Staff Perspective: Changing Attitudes Towards Mental Health Stigma

Staff Perspective: Changing Attitudes Towards Mental Health Stigma

In the U.S., awareness of mental health problems as a common public health challenge has grown. An important example of societal support and awareness of the need for access to mental health services is reflected in the Mental Health Parity Act (MHPA) of 1996 and the Mental Health Parity and Addiction Equity Act (MHPAEA) of 2008. Both the MHPA and the MHPAEA improved insurance coverage of mental health conditions by requiring insurers who offer mental health and addiction services benefits to do so at the same benefit level as medical and surgical benefits. In other words, insurance plans could not offer both medical illness coverage and mental health coverage and not offer comparable coverage for the mental health and addiction services.

Other indications of growing awareness of the prevalence of mental health problems can be seen in public media: there are more public service announcements than ever for suicide prevention, depression awareness, and symptoms of mental illness as well as advertisements for treatment facilities for various mental health problems and addiction services. Certainly in the military, the focus on suicide prevention has become a concern that is reflected in a large volume of scholarly literature and an almost daily public news article about. We know that the rate of suicide in the military has increased since 9-11. However, the U.S. civilian rate of suicide has also been on the rise since 1999, and certain demographic groups have risen particularly sharply. For example, adolescents are now represented among suicide decedents in the U.S. more than ever, and the reasons for this are unclear. What we can assume, however, is that mental health stigma, which impacts all demographic groups, interferes with help-seeking behavior among teens like it does adults. So, while our society has made progress in recognizing the existence of mental health problems and the need for access to treatment, we still have a long way to go.
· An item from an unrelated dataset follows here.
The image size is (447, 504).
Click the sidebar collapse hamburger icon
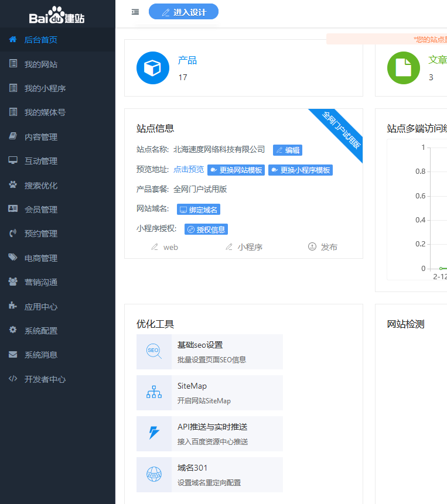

Mental health stigma can be seen in pejorative descriptions of people with mental health problems, inaccurate and inflammatory depictions of mentally ill individuals in movies, and in the lyrics of songs on the radio every day. These messages are not lost on people who are struggling with mental health problems, including teenagers, and the underlying harmful theme is that mental health problems reflect weakness and/or character defects that physical health problems do not.

These newspaper articles describe the action that some teenagers in Oregon are taking to combat mental health stigma in their communities. They introduced a bill that was signed by Oregon Gov. Kate Brown last month which allows students to take days off from school for mental health reasons without a doctor’s note. Specifically, students can miss up to five days in a three-month period for mental health reasons. One of the leaders of the group, Hailey Hardcastle, is a recent graduate of a Portland high school, and she says that she and her peers were inspired by the action taken by the students after the Parkland shooting. They realized that teenagers can have a strong voice among lawmakers and influence policy which impacts them directly.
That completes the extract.